Je ne sais si ces brillantes perspectives dissipèrent les soupçons de Belle-Isle et l’empêchèrent de comprendre que les exigences excessives de son allié n’étaient qu’un moyen déguisé pour se préparer à l’occasion un prétexte de rupture. En ce cas, sa clairvoyance fut en défaut, car pour nous, lecteurs des correspondances prussiennes, le calcul ne peut être douteux. En demandant l’impossible, Frédéric se proposait de garder toujours en réserve un grief à alléguer, le jour où, de Londres ou de Vienne, lui arriveraient des offres satisfaisantes. C’est ce qui résulte jusqu’à l’évidence de l’instruction donnée à Podewils de continuer à chipoter (chipotiren] avec lord Hyndfort et l’envoyé hanovrien, afin, est-il dit quelque part expressément, de tenir toujours une porte ouverte de ce côté. Ce n’était d’ailleurs que l’exacte application de ce manuel de politique que nous trouvons dans une note autographe, antérieure de quelques jours seulement à la signature du traité : « Nous avons à faire, d’un côté, aux gens les plus têtus de l’Europe et, de l’autre, aux plus ambitieux (c’est l’Autriche et la France assurément qui sont désignées par ces deux qualifications).
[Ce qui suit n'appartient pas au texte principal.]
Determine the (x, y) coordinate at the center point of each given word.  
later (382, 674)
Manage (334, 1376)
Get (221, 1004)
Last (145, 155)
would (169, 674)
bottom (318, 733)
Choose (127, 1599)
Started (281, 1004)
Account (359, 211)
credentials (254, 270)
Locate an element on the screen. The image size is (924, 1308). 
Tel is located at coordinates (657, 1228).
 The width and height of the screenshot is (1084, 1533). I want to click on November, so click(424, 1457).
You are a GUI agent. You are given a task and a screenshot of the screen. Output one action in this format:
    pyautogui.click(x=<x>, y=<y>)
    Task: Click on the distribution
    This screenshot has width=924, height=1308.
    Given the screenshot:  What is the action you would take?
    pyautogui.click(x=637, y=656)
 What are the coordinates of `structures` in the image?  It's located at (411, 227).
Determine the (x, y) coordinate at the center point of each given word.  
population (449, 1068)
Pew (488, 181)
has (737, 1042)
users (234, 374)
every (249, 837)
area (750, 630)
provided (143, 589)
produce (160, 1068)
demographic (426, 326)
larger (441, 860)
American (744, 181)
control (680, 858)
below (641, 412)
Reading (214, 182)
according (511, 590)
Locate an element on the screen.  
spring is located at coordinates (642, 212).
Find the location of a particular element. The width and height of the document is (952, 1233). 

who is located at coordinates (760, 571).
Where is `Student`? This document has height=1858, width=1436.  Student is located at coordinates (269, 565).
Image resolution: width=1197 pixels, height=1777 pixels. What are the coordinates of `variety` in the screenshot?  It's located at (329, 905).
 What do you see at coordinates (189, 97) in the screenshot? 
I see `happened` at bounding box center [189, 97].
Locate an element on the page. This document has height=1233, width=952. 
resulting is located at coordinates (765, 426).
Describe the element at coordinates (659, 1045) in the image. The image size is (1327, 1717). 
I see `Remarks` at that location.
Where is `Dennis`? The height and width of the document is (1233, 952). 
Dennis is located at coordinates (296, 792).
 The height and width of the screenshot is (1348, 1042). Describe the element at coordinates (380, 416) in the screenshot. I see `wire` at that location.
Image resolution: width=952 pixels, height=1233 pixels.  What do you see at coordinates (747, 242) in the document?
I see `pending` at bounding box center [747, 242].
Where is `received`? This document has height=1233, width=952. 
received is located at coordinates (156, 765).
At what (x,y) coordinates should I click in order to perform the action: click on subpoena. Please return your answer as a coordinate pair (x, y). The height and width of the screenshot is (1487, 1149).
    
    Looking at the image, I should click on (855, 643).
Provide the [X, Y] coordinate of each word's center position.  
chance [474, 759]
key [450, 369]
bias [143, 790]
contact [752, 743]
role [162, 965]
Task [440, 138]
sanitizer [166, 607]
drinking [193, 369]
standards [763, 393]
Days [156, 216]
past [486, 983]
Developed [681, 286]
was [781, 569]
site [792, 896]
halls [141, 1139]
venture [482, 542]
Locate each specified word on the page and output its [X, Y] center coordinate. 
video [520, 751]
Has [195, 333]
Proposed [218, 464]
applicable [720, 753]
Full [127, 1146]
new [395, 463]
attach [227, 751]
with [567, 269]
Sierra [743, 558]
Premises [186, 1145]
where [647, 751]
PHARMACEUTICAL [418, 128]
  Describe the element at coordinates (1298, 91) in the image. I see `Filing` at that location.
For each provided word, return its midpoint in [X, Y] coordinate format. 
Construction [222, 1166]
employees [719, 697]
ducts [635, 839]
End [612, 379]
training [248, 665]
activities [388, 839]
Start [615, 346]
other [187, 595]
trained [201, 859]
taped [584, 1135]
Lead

Conserver le rôle d’honnête homme avec des fourbes est une chose bien périlleuse; être fin avec des trompeurs est un parti désespéré dont la réussite est fort équivoque. Que faire donc? La guerre et la négociation. Voilà justement ce que fait votre très humble serviteur et son ministre. S’il y a à gagner à être honnête homme, nous le serons; s’il faut duper, soyons donc fourbes... Je suis avec bien de l’estime, mon cher Podewils, votre très fidèle ami. »

La guerre et la négociation menées de front, pour être maître de choisir à tout moment entre l’honnêteté et la fourberie, c’est le système dont les faits qui vont suivre vont nous montrer le développement[2].


DUC DE BROGLIE.

  1. Frédéric à Belle Isle, 18 juillet 1741. — Pol. Corr., t. I, p.-282.
  2. Frédéric à Podewils, 12 mai 1741. — Pol. Corr., t. I, p. 244.